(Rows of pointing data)
▬▬▬▬▬▬

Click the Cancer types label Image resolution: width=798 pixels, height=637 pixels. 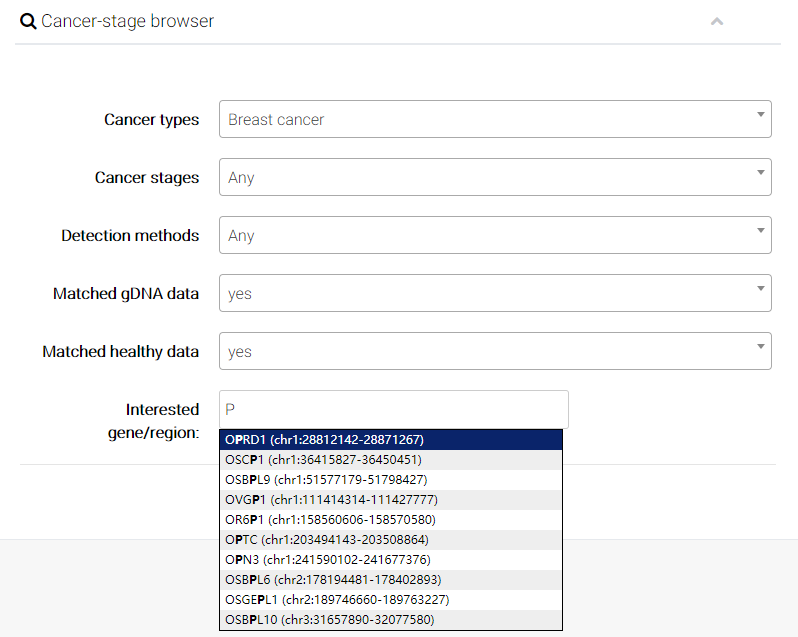(x=151, y=119)
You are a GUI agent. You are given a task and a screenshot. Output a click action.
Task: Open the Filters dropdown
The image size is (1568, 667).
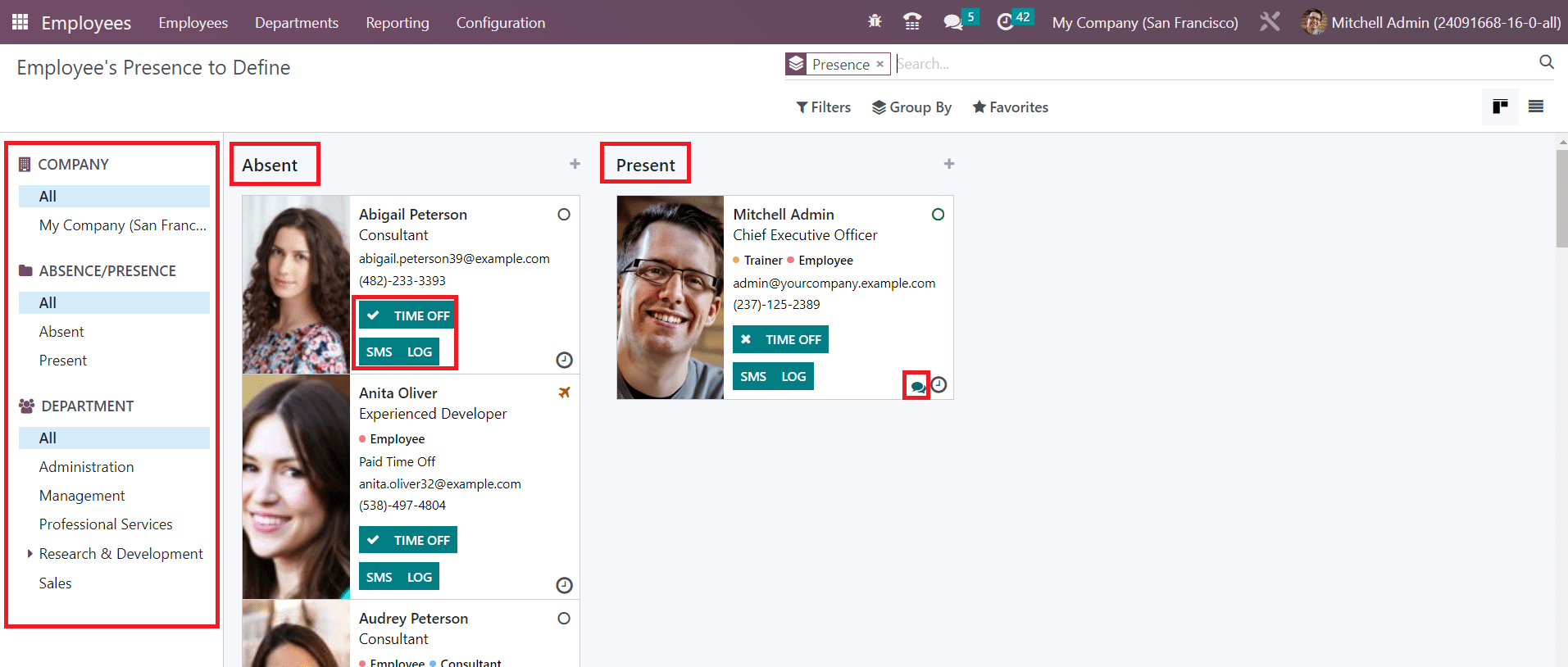coord(823,107)
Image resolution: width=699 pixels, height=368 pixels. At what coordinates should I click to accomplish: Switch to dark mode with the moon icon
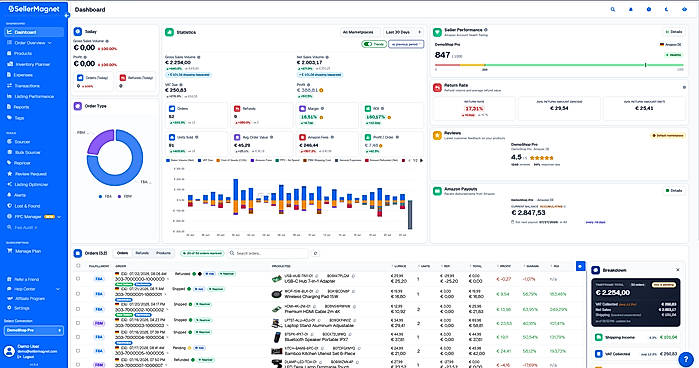(x=666, y=9)
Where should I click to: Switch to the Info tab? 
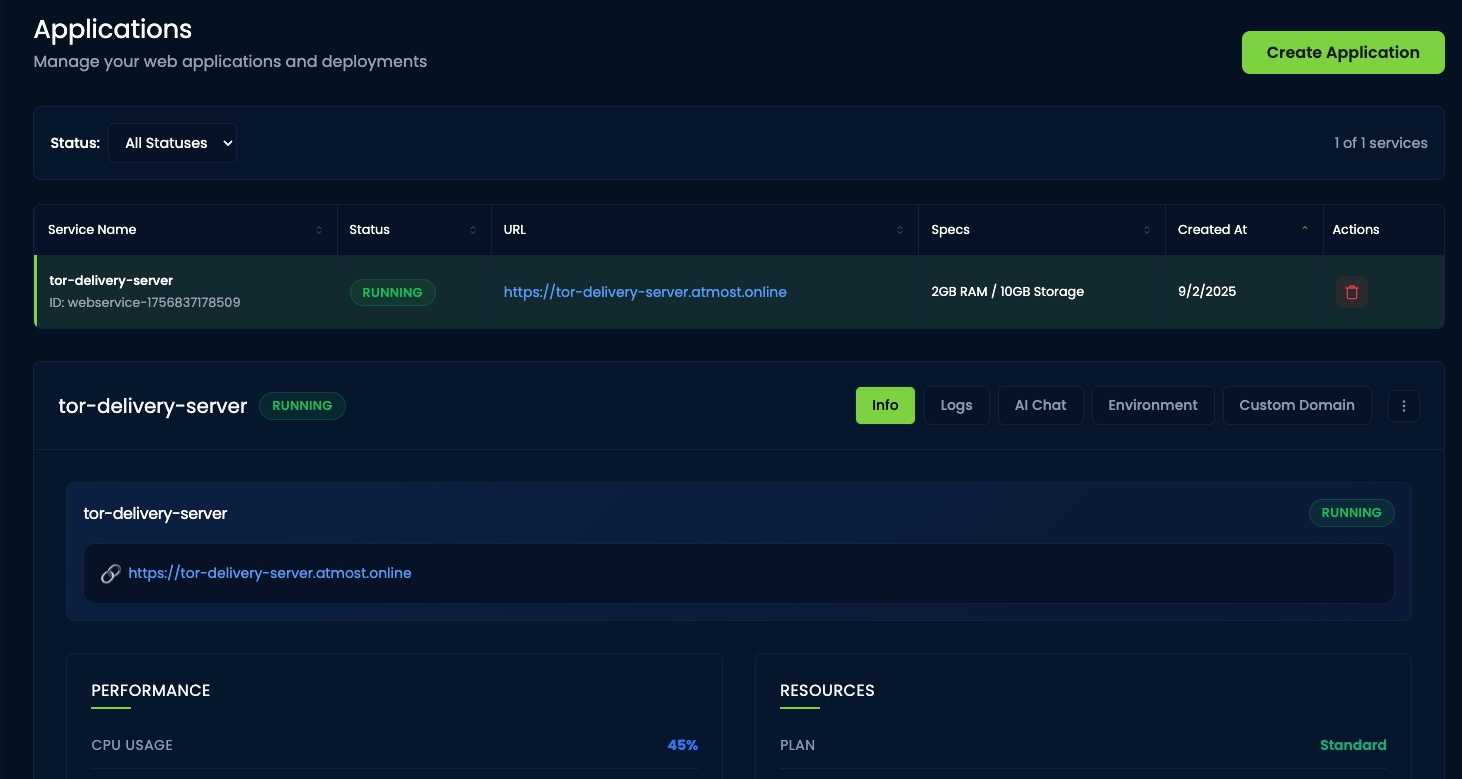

▬▬▬▬▬▬

**Instructions for the task**: Rewrite the lines starting at the one containing "Image resolution: width=699" and ending at the last line, swapping "Switch" for "Change" and changing nothing else. Leave the pictures out.

**Output for this task**:
Image resolution: width=699 pixels, height=368 pixels. At what coordinates should I click to accomplish: Change to dark mode with the moon icon
(x=666, y=9)
Where should I click to: Change to the Info tab? 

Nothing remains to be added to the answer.